Click Here to Play Audio

Tidewater Community College will open with a full schedule of classes for the fall semester and a steep enrollment decline.

A source close to the college provided WHRO with a copy of an internal enrollment report. The college did not immediately respond to a request to confirm or respond to the report.

Enrollment declines often translate into layoffs in higher education. TCC has had to cut staff a number of times in the last few years because of decreasing enrollment.

This year, some of it can be attributed to the coronavirus, which closed colleges early and changes what the higher education experience will be like going forward.

According to the State Council of Higher Education for Virginia, TCC has lost close to 17,000 students since 2015. Northern Virginia Community College, the largest in the state, is the only college that lost more in that same time period, dropping by about 31,000 students.

Still, the 32% projected decline is "shocking" and "worrisome," said James Toscano, president of Partners For College Affordability and Public Trust. The group advocates for cheaper college and more transparent college campuses.

As of June 18, TCC had 4,723 students enrolled. On June 20, 2019, 7,010 students were enrolled. 

View the enrollment projections here.

TCC’s projected enrollment is a symptom of a larger conversation college-bound people might be having: Is college worth it anymore?

“People are worried there's going to be more disruption in their academic experience, and they're concerned about paying the same price to sit at home for online learning as they would if they had a robust on-campus experience," Toscano said.

“There's no doubt that there's some late deciders when it comes to college this fall,” he said. “And what we're going to see is that more students are going to take a gap year and take some time off to figure out what they're going to do before making a commitment for the following year.”

Jeff Kraus, a spokesperson for the statewide community college system, said in an email community colleges across the state projected an enrollment decline before the coronavirus pandemic; community colleges tend to attract fewer students when the economy is on the upswing.

Because of that, many community colleges in the state were already expecting a decline in enrollment.

“None of those projections included anything like a pandemic so we’re not putting a lot of stock into them at the moment,” Kraus wrote in an email. “With the emergency we are seeing students wait longer to decide where and if they will be going to college.”

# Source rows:

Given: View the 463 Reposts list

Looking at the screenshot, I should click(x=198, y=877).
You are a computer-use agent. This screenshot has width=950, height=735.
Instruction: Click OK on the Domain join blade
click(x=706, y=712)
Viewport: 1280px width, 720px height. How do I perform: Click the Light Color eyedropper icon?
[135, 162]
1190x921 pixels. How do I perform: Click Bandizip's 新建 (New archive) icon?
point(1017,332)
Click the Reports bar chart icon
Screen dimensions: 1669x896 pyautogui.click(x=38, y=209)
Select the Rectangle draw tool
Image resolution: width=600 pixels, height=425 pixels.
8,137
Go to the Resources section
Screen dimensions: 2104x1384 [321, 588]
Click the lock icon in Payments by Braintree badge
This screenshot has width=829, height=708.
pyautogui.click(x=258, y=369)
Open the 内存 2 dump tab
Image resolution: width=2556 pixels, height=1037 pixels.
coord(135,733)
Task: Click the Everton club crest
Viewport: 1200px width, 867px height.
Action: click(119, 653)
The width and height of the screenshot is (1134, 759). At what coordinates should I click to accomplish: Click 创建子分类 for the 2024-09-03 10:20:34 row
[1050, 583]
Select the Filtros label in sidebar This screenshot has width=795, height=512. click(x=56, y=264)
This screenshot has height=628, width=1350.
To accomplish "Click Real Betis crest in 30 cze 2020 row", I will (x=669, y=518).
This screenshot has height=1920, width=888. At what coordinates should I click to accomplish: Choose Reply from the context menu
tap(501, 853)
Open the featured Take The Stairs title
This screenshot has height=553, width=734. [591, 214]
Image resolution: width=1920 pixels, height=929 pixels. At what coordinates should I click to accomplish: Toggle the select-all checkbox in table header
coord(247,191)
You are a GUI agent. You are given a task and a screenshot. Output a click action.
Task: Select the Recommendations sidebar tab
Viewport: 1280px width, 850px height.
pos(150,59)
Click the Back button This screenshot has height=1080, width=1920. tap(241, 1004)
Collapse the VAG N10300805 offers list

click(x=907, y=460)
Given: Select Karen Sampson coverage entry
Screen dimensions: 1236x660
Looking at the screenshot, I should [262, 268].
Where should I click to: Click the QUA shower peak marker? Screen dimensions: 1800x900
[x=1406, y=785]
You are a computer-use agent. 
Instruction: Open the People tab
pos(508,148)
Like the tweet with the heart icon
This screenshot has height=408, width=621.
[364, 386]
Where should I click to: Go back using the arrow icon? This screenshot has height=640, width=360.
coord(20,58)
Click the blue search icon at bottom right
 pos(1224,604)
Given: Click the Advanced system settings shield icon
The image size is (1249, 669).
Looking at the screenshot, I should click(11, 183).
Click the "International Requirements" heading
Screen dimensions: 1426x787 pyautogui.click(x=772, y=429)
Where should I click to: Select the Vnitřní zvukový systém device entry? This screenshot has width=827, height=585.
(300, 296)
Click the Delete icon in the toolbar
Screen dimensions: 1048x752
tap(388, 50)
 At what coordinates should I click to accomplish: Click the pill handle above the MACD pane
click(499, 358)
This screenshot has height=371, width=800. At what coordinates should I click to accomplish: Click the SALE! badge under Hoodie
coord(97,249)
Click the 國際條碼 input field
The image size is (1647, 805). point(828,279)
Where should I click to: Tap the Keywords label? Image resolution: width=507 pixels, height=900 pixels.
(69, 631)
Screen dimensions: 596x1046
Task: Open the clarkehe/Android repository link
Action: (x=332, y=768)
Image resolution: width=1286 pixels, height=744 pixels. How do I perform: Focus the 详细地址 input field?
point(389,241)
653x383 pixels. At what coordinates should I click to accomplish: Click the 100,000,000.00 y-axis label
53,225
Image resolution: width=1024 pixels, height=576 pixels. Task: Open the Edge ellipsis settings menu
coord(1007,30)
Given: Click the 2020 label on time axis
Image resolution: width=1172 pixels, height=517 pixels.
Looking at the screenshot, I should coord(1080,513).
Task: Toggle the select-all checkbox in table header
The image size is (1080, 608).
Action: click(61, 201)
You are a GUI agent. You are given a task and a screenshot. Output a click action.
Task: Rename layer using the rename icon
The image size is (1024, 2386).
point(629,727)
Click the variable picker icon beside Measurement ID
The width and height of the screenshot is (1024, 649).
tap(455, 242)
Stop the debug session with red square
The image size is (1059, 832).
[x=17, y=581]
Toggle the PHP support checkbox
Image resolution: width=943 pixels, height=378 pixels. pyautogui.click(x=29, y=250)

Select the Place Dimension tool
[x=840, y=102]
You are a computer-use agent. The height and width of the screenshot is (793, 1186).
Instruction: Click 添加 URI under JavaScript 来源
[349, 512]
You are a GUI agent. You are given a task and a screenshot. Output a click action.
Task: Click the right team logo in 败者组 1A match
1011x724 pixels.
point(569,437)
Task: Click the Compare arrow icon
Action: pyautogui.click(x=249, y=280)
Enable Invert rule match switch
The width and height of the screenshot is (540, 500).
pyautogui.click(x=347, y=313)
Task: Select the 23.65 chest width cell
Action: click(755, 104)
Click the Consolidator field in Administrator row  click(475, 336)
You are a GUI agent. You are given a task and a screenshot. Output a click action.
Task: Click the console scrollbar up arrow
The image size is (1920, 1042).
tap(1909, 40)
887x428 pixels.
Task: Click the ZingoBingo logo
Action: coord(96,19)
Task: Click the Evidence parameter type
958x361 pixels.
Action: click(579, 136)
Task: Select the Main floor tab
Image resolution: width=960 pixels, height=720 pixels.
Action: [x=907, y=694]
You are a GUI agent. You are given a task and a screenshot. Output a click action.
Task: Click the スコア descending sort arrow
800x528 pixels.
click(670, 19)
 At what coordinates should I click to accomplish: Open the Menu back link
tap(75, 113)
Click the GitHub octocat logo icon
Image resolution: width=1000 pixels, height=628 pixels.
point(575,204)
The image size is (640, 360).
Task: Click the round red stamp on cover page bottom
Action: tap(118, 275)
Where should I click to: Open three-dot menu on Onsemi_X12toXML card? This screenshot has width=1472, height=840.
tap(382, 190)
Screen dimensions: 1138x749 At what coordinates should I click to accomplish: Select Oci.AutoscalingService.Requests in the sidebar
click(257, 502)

# Task to carry out:
Reproduce everything from "According to the" down to "about 31,000 students." in the article on enrollment at Tidewater Community College. The rows play no part in this exercise.

# Exercise result:
According to the State Council of Higher Education for Virginia, TCC has lost close to 17,000 students since 2015. Northern Virginia Community College, the largest in the state, is the only college that lost more in that same time period, dropping by about 31,000 students.